For the line you are asking about:
perturb_emb = torch.mean(minibatch_emb,dim=1,keepdim=True)
This line averages the embedding in the 1st dimension (the gene dimension) to result in a tensor of dimensions (batch_size, 1, number_embedding_dimensions). So, it’s not averaging in the batch dimension. You can try adding print statements to print the size of the tensor minibatch_emb before this line and perturb_emb after this line to help you visualize the dimensions.

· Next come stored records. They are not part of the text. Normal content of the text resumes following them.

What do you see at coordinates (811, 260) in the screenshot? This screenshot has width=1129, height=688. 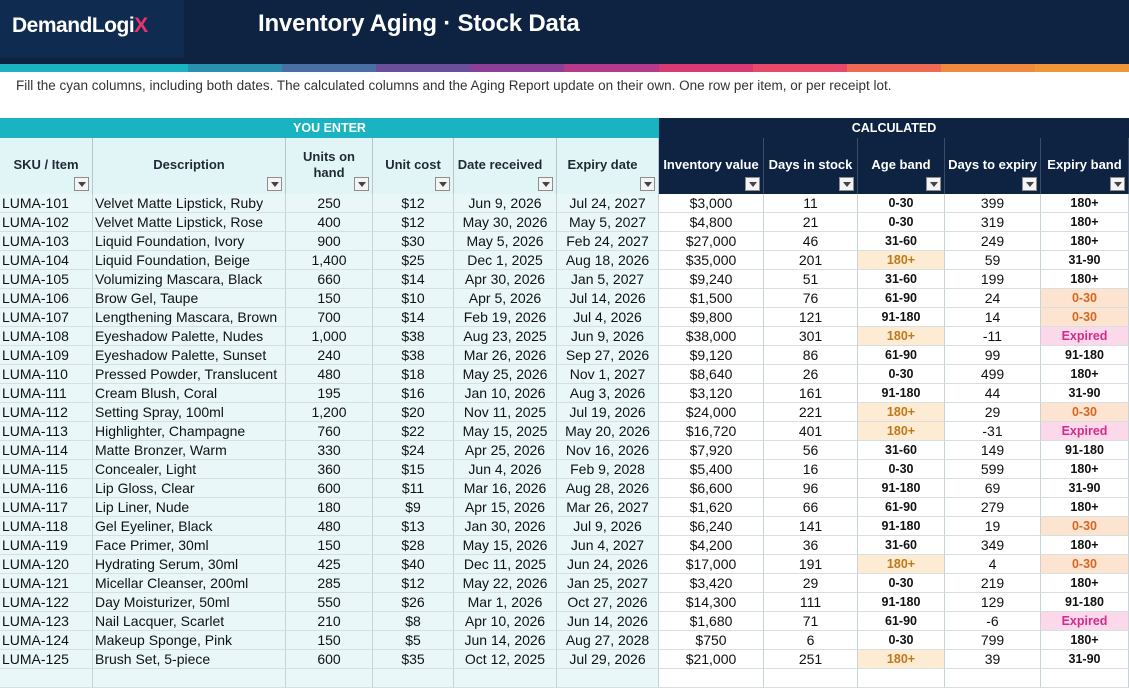 I see `cell-days-in-stock: 201` at bounding box center [811, 260].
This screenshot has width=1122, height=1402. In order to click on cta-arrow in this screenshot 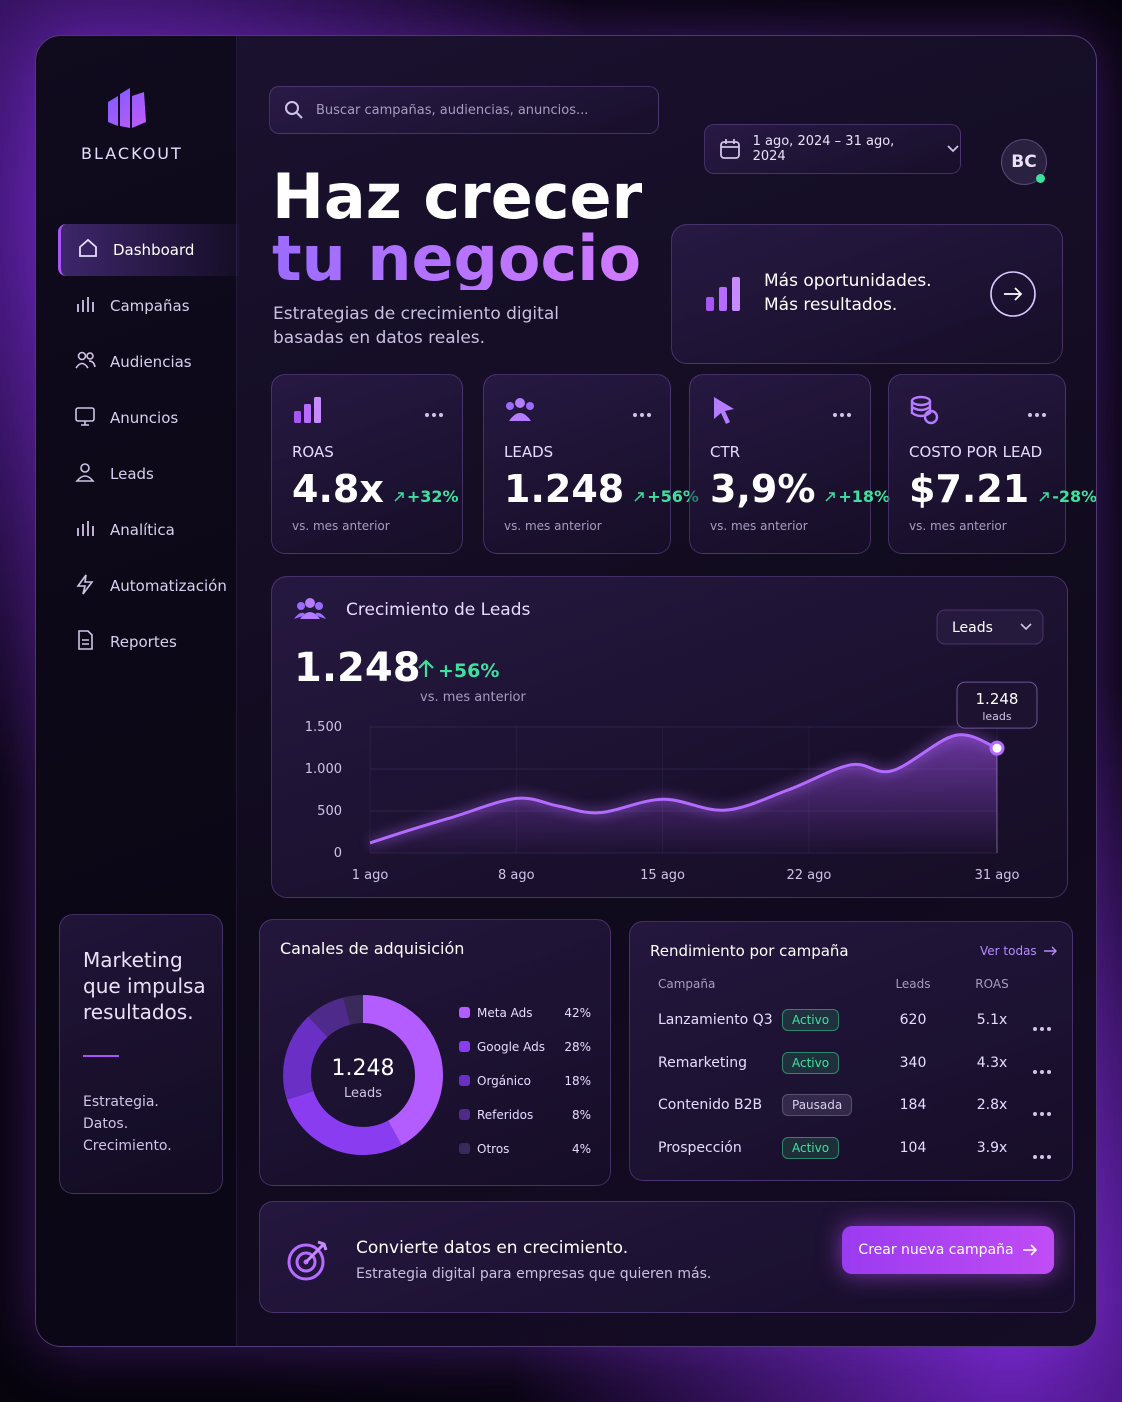, I will do `click(1030, 1250)`.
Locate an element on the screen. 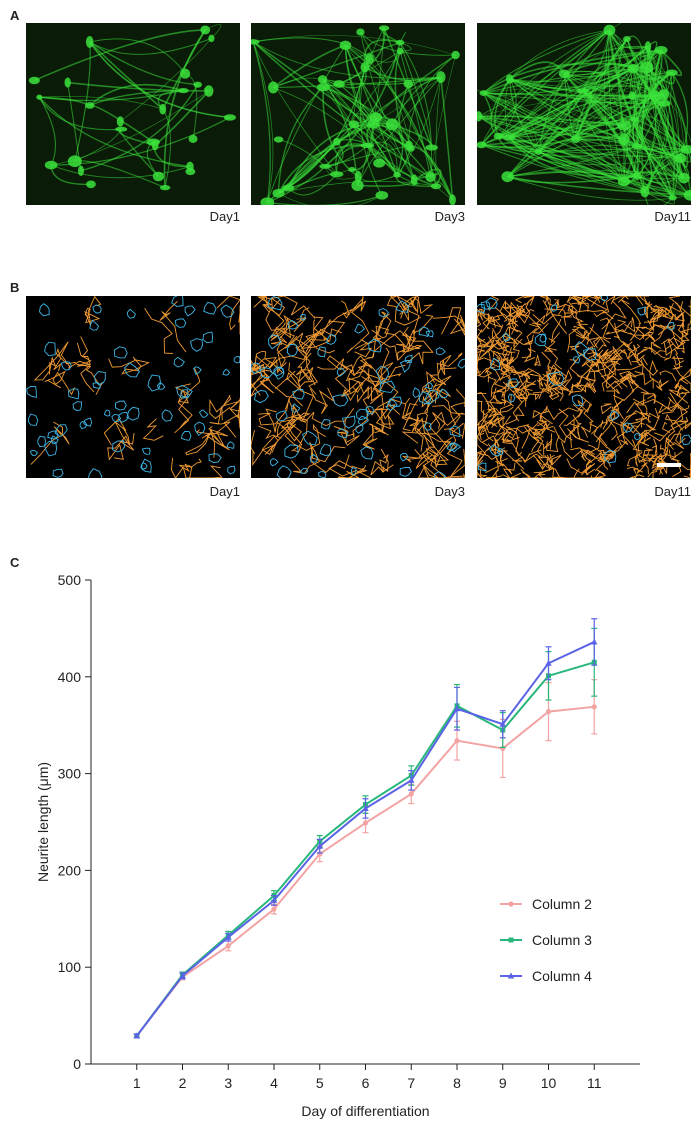 Image resolution: width=700 pixels, height=1130 pixels. panel-label-c: C is located at coordinates (15, 562).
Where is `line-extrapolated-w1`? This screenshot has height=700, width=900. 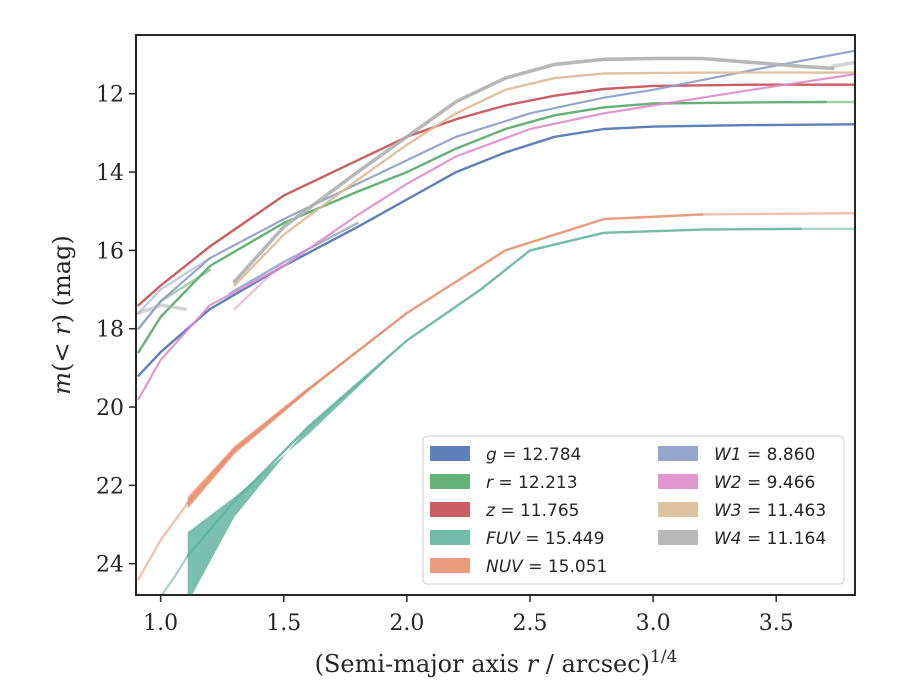
line-extrapolated-w1 is located at coordinates (174, 286).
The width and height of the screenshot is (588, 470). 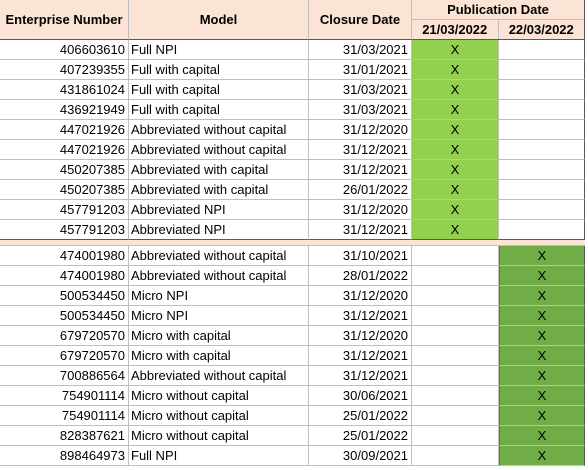 I want to click on cell-closure-date: 26/01/2022, so click(x=360, y=190).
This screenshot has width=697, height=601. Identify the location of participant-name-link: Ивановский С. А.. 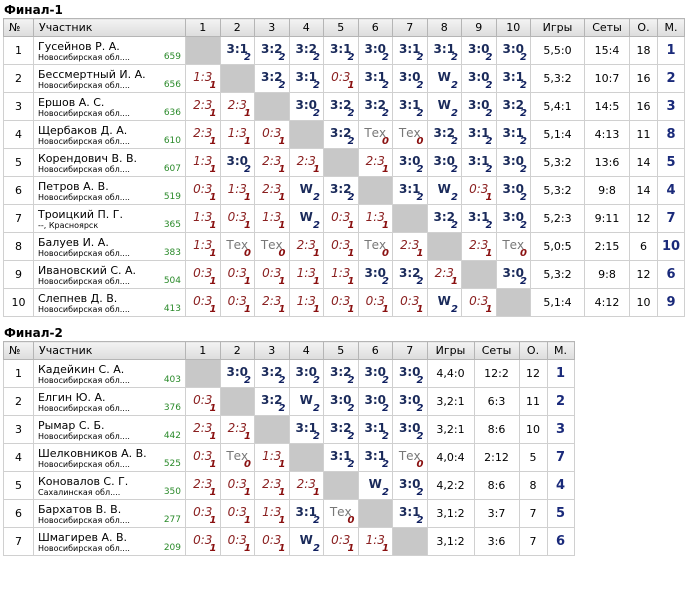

Regarding your other question, we did not have the code packaged into modules like this when running the initial analyses in the manuscript but directly converted the initial code to the modules here so that it would be easier for others to use. In order to help you troubleshoot, we would need to know the specific analysis you are trying to run and the specific arguments you used to set it up. Please let us know so we can help pinpoint if it is being set up in a way that is the same or different from the analysis you are trying to repeat from the manuscript.
Thank you very much for your patient reply. I recently worked on replicating your work( in-silico-pertubation) several times, using the pre-trained model you uploaded, the human_dcm_hcm_nf dataset, and the newly uploaded in-silico-pertubation code. However, there is a big difference between the results I obtained and the bias value after gene perturbed in the article. I would like to know the reason. I will send the results to your email, thank you.
Thank you for following up! As mentioned previously, in order to help you troubleshoot, we would need to know the specific analysis you are trying to run and the specific arguments you used to set it up. In your last comment, you mentioned you used the pretrained model for your analysis. We used a fine-tuned model for cardiomyopathy to perform the analyses relevant to the dataset you mentioned, so this would be one important difference. There could be others, but we would need to know the specifics of what you are trying to do and how you are trying to do it to help you troubleshoot.